# Deriviation of WKB approximation

• Repetit
In summary: No, it's not accurate. The approximation obtained by keeping a finite number of terms is not an asymptotic series. It's an exact series.
Repetit
Hey!

In deriving the WKB approximation the wave function is written as

$$\psi \left( x \right) = exp\left[ i S\left( x \right) \right ]$$

Now, in some of the deriviations I've seen, the function S(x) is expanded as a power series in $$\hbar$$ as

$$S(x) = S_0(x) + \hbar S_1(x) + \frac{\hbar}{2} S_2(x) ...$$

I don't really understand this. It's something like $$S_0$$ being the classical result and, the next term being a first order quantum correction and so on. But why do you choose to expand in powers of $$\hbar$$? Can somebody explain to me what this is all about?

René

That particular form for $S(x)$ has the correspondence principle built right into it. If you take the limit as $\hbar \rightarrow 0$, you recover the classical result.

Tom Mattson said:
That particular form for $S(x)$ has the correspondence principle built right into it. If you take the limit as $\hbar \rightarrow 0$, you recover the classical result.

(This thread appeared on Google and I have the exact same question) I am extremely confused at your statement. $\hbar$ is a constant, right? How on Earth can one construct a power series of a function S(x) by expanding it as a function of a constant? What does that even mean?

I have taken a few (more like 1.5 and some self study) classes in QM on the engineering side, but this is over my head. I've currently borrowed a few different QM textbooks and they all say the same opaque thing.

Last edited:
You'll be seeing a lot more constants being treated like parameters in physics, so you'll have to get used to it.

Lets parameterize all the possible universes by different values of $$\hbar$$, and solve quantum mechanics in each of them. Then you'd get a family of solutions parameterized by $$\hbar$$. If you choose our universe, corresponding to our $$\hbar$$, then in principle you have the solution to QM in our universe, no?

There's a caveat, of course. You have to assume that the solutions to problems behave smoothly with $$\hbar$$, which is a reasonable assumption, but only comes from experience.

Anyway, if you stick around long enough you'll get to differentiate with respect to orbital angular momentum $$\ell$$ and all sorts of goodness (Feynman-Hellman theorem)

I think I understand a little better now, but I'll try to explain what is bugging me still.
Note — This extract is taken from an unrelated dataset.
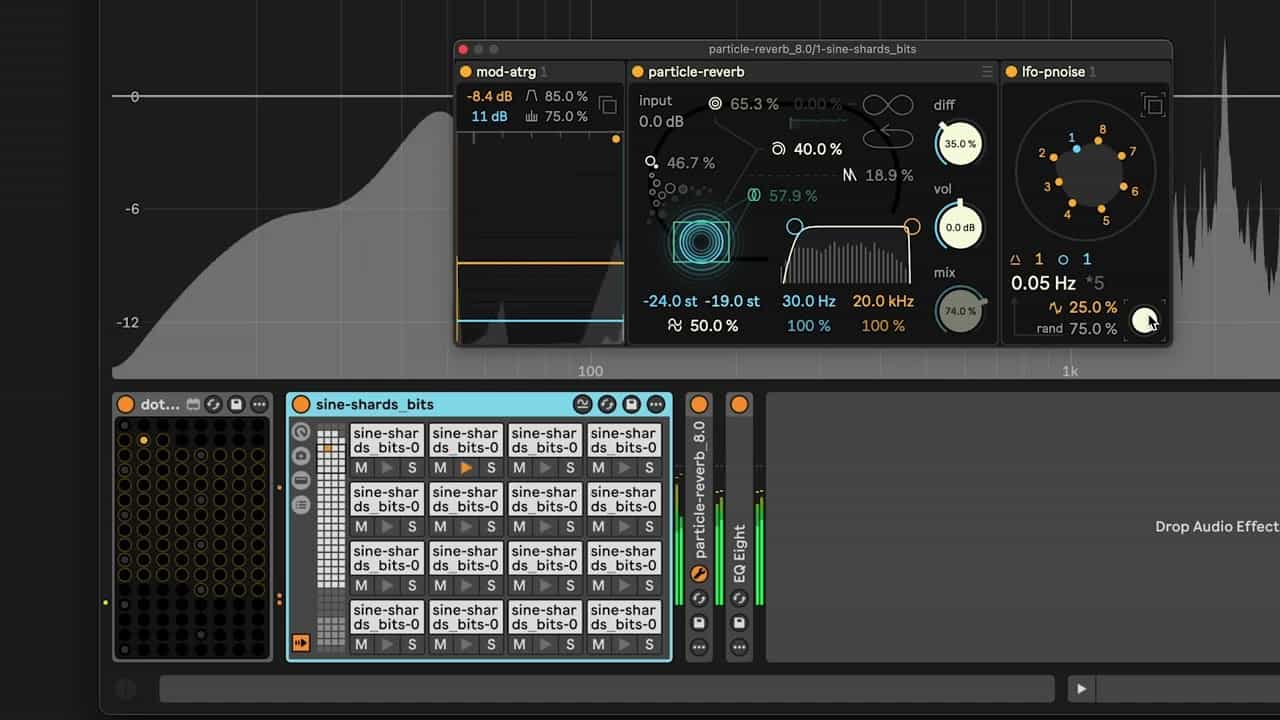The width and height of the screenshot is (1280, 720).
Task: Show the drum rack chain list
Action: click(x=300, y=505)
After reading around, I've come to the conclusion a power series with respect to constants is not so far-fetched: For example, any decimal number can be expressed as a power series in 10, or any other number really.

However, the textbook I am primarily using ( Bransden & Joachain Quantum Mechanics: Second Edition ) mentions the power series for S(x) "does not converge, but is an asymptotic series for the function S(x). As a result, the best approximation to S(x) is obtained by keeping a finite number of terms". I've been reading about asymptotic series, but their rationale/use isn't very clear to me still.

I guess the closest I can come to what an asymptotic series means in words, it's "Adding more terms to the expansion won't make the relative error appreciably smaller". Is this accurate?

## 1. What is the WKB approximation?

The WKB (Wentzel-Kramers-Brillouin) approximation is a mathematical method used to approximate the solutions to certain differential equations, specifically those with rapidly varying coefficients. It is often used in quantum mechanics to approximate the wavefunction of a particle in a potential.

## 2. How is the WKB approximation derived?

The WKB approximation is derived by assuming that the wavefunction can be written as a product of two terms, one slowly varying and one rapidly varying. This allows the differential equation to be separated into two equations, with the rapidly varying term being treated as a perturbation. The approximation is then obtained by solving the perturbation equation.

## 3. What are the limitations of the WKB approximation?

The WKB approximation is only valid for certain types of differential equations, specifically those with rapidly varying coefficients. It also breaks down when the potential becomes too steep or when the energy of the particle becomes too low.

## 4. Can the WKB approximation be used for any potential?

No, the WKB approximation can only be used for potentials that are well-behaved and do not have sharp discontinuities. It also requires the potential to be slowly varying compared to the wavelength of the particle.

## 5. What is the significance of the WKB approximation in quantum mechanics?

The WKB approximation is a useful tool in quantum mechanics as it allows for the approximate calculation of wavefunctions and energies for certain systems. It also provides insight into the behavior of quantum systems and can be used to understand phenomena such as tunneling and bound states.